**Belge alıntısı:**
Sermaye piyasalarının hızla büyütülebilmesi için, ekonominin sürdürülebilir büyüklüğe kavuşması için bankacılık dışı finanssektörü içerisinde yer alan sigorta sektörünün de hızla büyümesi gerektiğinin altını çizen Çağlar, “Bütün yükün bankacılığın üzerine bırakılmaması gerektiği, bankacılık dışı finansal kurumların da ülkenin kalkınmasında önemli rol alması gerektiğini, herkesin üzerinde durması gereken, düşünmesi gereken bir sorumluluk olduğunu belirterek  etkinlikten bu anlamda çok olumlu sonuçlar çıkacağını beklediklerini aktardı. 

Bütün paydaşların aklına ihtiyacımız var

Borsa İstanbul Genel Müdürü ve Yönetim Kurulu Üyesi Murat Çetinkaya

Murat Çetinkaya, sermaye piyasalarının gündemde olduğu bugün, finansal piyasalarla ilgili bütün yükün bankaların üzerinde olduğu bir dönemde bir strateji belirlenmesiyle, üzerlerine görev düştüğünü belirtti.

**Yapılacak iş:** Sermaye piyasaları metninde "Sermaye piyasalarının hızla" ile "çıkacağını beklediklerini aktardı." arasındaki bölümü, "sigorta sektörünün" ifadesini "emeklilik sektörünün" ile değiştirerek yeniden yazınız. Aşağıdaki listenin sermaye piyasaları metniyle hiçbir ilgisi yoktur.

**Tıklama hedefi verileri:**
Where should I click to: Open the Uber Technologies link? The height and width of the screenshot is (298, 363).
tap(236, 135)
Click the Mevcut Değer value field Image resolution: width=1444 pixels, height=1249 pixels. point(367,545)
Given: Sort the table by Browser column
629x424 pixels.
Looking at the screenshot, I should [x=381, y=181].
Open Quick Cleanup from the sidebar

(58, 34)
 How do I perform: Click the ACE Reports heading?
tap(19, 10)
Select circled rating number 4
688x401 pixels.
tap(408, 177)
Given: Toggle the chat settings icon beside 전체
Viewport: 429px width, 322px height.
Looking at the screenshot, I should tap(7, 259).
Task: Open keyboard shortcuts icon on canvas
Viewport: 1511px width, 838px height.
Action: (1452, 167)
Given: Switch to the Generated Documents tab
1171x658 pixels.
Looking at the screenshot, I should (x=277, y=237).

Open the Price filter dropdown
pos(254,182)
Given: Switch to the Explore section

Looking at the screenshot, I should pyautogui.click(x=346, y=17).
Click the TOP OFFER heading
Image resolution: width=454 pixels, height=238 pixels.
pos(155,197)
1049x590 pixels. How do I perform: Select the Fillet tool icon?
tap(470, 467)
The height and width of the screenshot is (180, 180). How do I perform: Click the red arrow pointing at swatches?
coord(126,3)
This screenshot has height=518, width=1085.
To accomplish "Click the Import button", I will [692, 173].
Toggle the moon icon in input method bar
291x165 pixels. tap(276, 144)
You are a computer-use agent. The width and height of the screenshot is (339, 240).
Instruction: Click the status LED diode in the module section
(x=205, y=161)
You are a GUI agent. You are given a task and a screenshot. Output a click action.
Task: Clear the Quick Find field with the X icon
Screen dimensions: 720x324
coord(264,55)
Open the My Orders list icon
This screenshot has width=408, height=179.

**Doğru cevap:**
Sermaye piyasalarının hızla büyütülebilmesi için, ekonominin sürdürülebilir büyüklüğe kavuşması için bankacılık dışı finanssektörü içerisinde yer alan emeklilik sektörünün de hızla büyümesi gerektiğinin altını çizen Çağlar, “Bütün yükün bankacılığın üzerine bırakılmaması gerektiği, bankacılık dışı finansal kurumların da ülkenin kalkınmasında önemli rol alması gerektiğini, herkesin üzerinde durması gereken, düşünmesi gereken bir sorumluluk olduğunu belirterek  etkinlikten bu anlamda çok olumlu sonuçlar çıkacağını beklediklerini aktardı.